Introduction to Druidry
Here, at ZAPR, we developed an in-house library, Druidry, which is a Java-based Druid query generator. Druidry automatically takes care of
- Type Checking
- Spelling Checks
- Code reviewability and readability
As Druidry takes care of above things, you as a developer will not have to worry about the simple mistakes you do when creating JSON queries. You just need to focus on the correctness of the query.
Seeing the ease of use and readability improvements Druidry provides, we open-sourced the same to contribute to the ever-growing and friendly community of Druid.
Druidry – Structure Design
Every query and its components have the corresponding Java class. For generating a query, the developer needs to instantiate the specific class and the POJO is converted to JSON by the Jackson library.
E.g. for Aggregations, we have DruidAggregator class and every type of aggregation extends DruidAggregator. So, LongSumAggregator, DoubleSumAggregator etc will extend DruidAggregator.
Class Design:
Druid queries are divided into the following:
- Aggregation Queries
Time series
TopN
GroupBy
- Metadata Queries
Time Boundary
Segment Metadata
Datasource Metadata
- Search
To understand the design of Druidry, knowledge of Jackson JSON library is prerequisite.
- Every Druid component has its own:
Package: if they have different type or subtype
Class: Single type. Every main property in druid has an Abstract Class in java which is extended by all the sub-types
- For required properties in Druid, we use @NotNull annotation so that developer doesn’t make any unknown mistakes.
- Constructors accept at most 3 query arguments. For more arguments, Builder Pattern is used, as it is extensible and readable.
- For date and time properties, we use Joda’s Date and Time library to take input. To get date and time in the correct format, as per druid’s preferences, we have getter functions which are annotated by @JsonValue.
- All the classes only include Non-Null values when converted to JSON. We ensure this with the annotation @JsonInclude(JsonInclude.Include.NON_NULL) on every class.
- We use easily understandable names for all the fields in all classes. But to convert them to required Druid key we use @JsonProperty annotation. E.g. functionAggregate field is annotated by @JsonProperty(“fnAggregate”).

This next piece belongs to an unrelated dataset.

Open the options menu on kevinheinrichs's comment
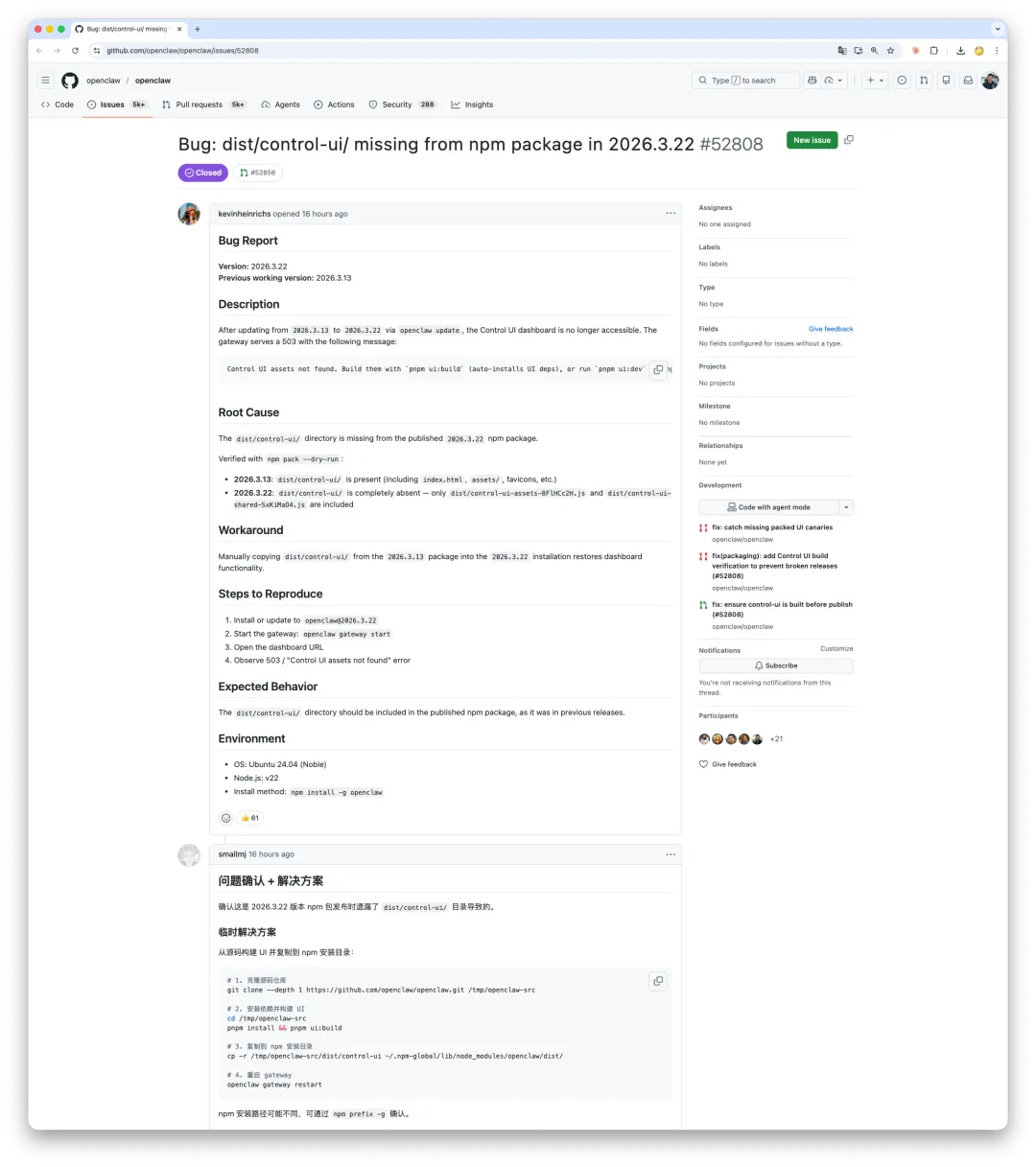 (x=671, y=213)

- For any time – property which is not in common format, we use getter functions to generate the format required by Druid.
Way forward
Druidry does not support all the queries supported by Druid. Druidry currently supports the most common queries used at Zapr. Druid keeps on increasing the type of queries from time to time. So we would appreciate developers to contribute to Druidry or let us know if you want support for more queries or features in the Issues section.
It would be excellent if Druidry transforms from a simple query-generator to a full Druid java client library which would take care of end-to-end functionality of querying from Druid.